[[ Extracted material open ]]

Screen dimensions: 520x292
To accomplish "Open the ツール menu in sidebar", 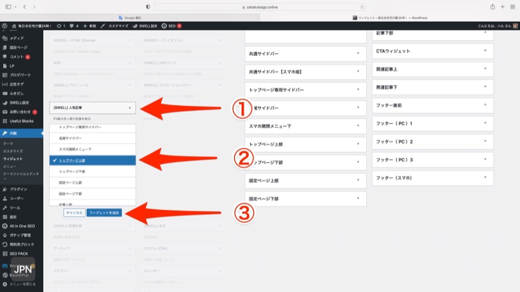I will [15, 207].
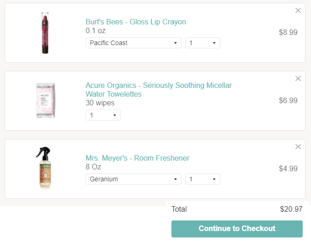311x243 pixels.
Task: Open the Pacific Coast shade dropdown
Action: point(134,43)

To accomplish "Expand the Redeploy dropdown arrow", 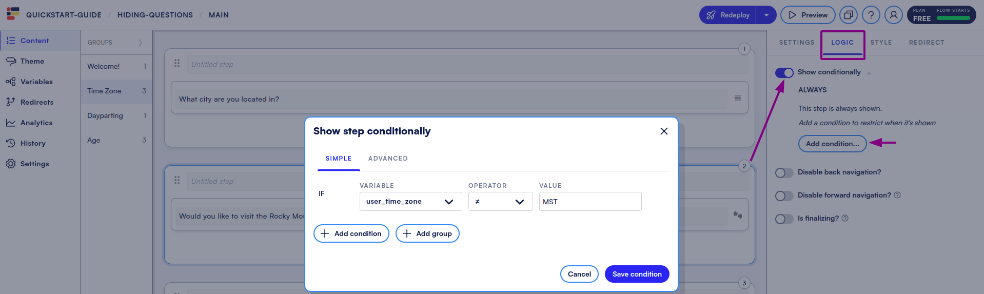I will (x=766, y=15).
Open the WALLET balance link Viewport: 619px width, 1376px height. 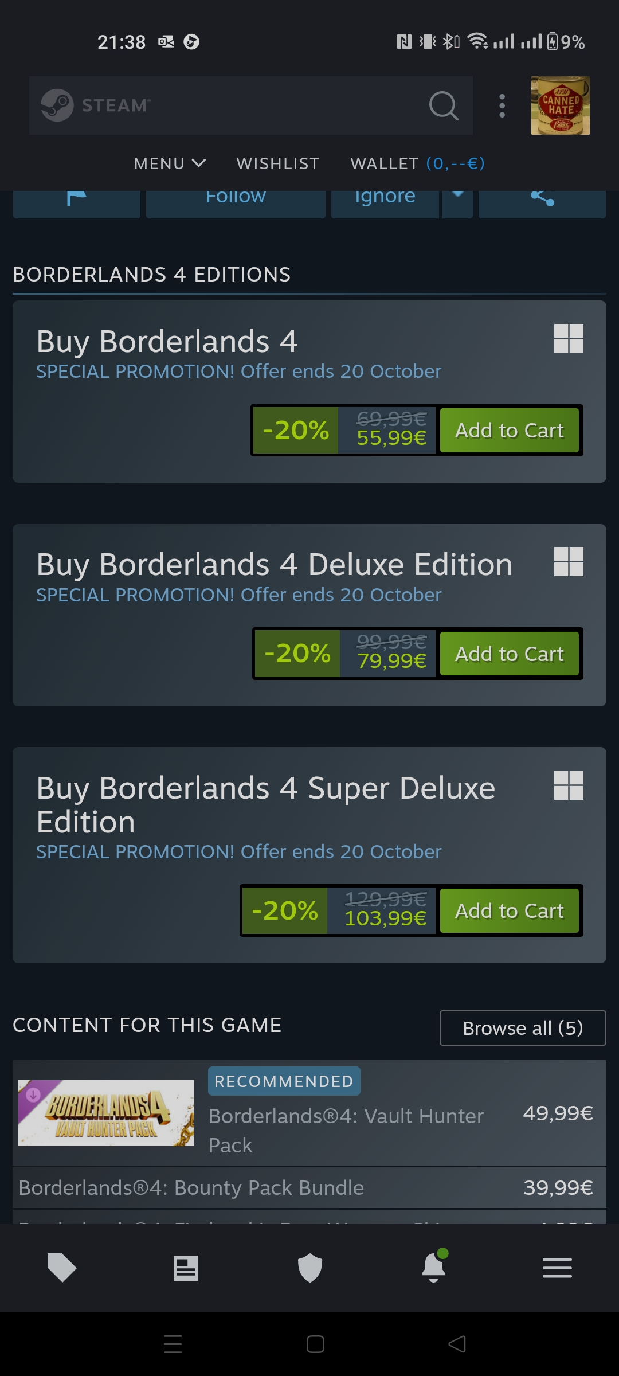(417, 164)
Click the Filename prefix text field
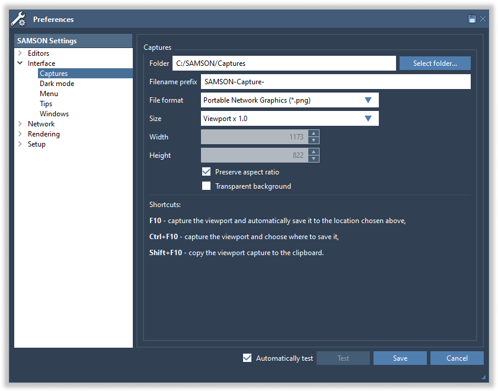The height and width of the screenshot is (391, 498). [x=336, y=82]
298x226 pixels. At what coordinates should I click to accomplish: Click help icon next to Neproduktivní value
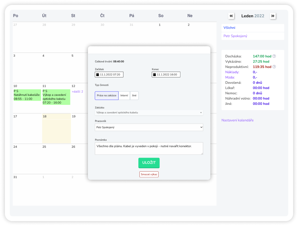click(274, 67)
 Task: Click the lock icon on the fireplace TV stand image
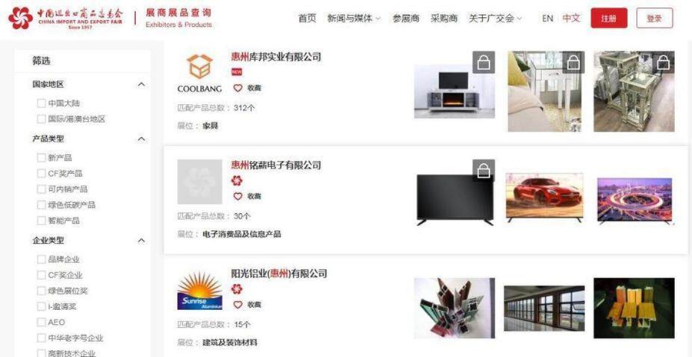(484, 62)
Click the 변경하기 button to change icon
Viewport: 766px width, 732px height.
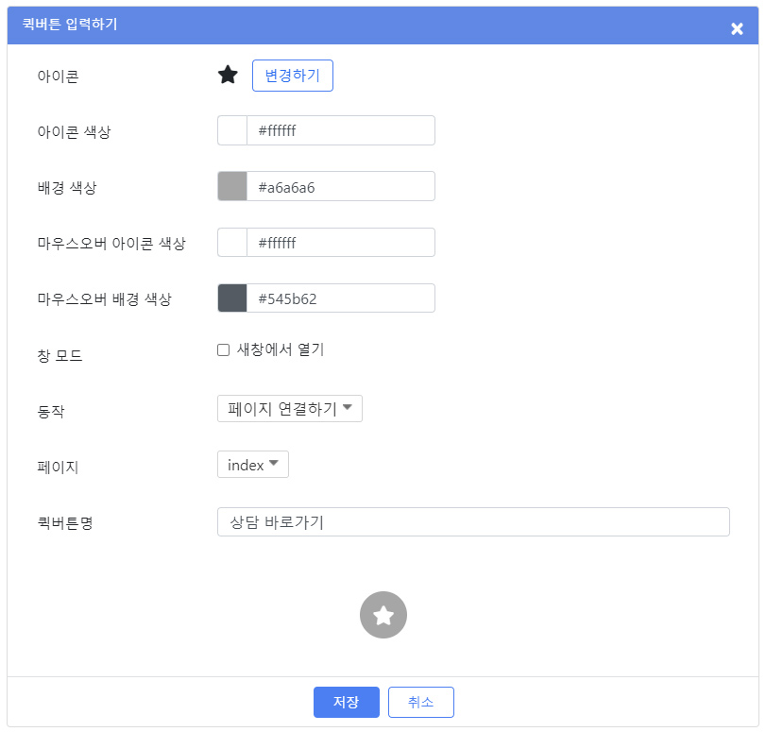292,76
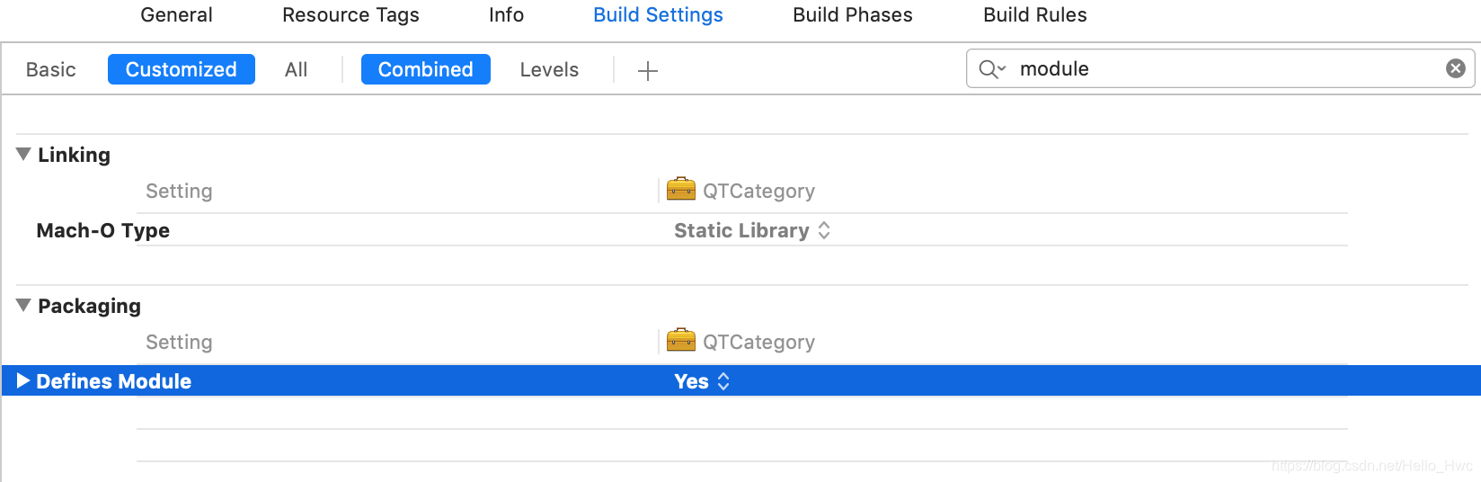
Task: Switch filter to Basic settings
Action: click(x=51, y=69)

[[ Extracted material closed ]]

• [What is needed] No pictures belong in the copy. Retype exactly, and only, the lines from the line containing "Click the 변경하기 button to change icon" through the last line of the data, both included.

• [Result below]
Click the 변경하기 button to change icon
Viewport: 766px width, 732px height.
292,76
Task: Switch filter to Basic settings
Action: click(x=51, y=69)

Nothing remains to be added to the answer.